*** GIVEN ENTRIES ***

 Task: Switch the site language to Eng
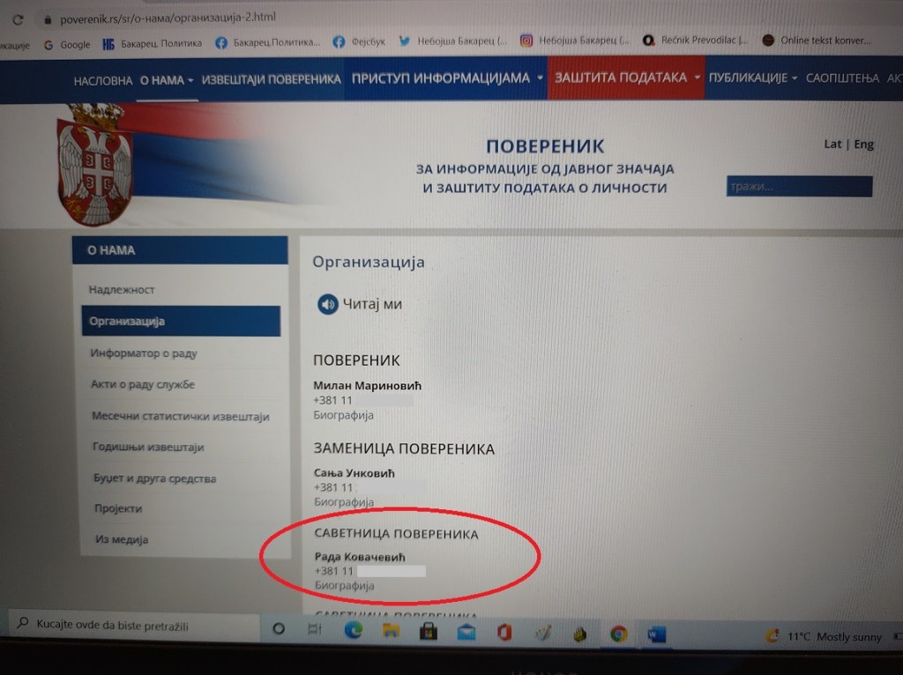tap(863, 144)
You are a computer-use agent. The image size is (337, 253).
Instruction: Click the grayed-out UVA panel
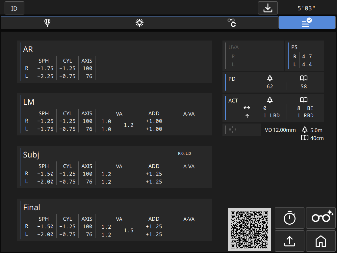[253, 56]
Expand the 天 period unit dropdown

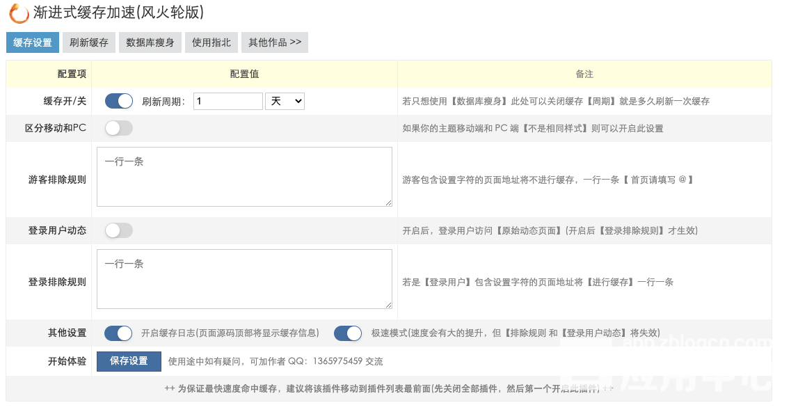tap(285, 102)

***

→ TASK INSTRUCTIONS
Leaving out the pictures, print every record exactly as written.

→ ANSWER FOR THIS EXERCISE
 Task: Switch the site language to Eng
tap(863, 144)
You are a computer-use agent. The image size is (337, 253).
Instruction: Click the grayed-out UVA panel
[253, 56]
Expand the 天 period unit dropdown

tap(285, 102)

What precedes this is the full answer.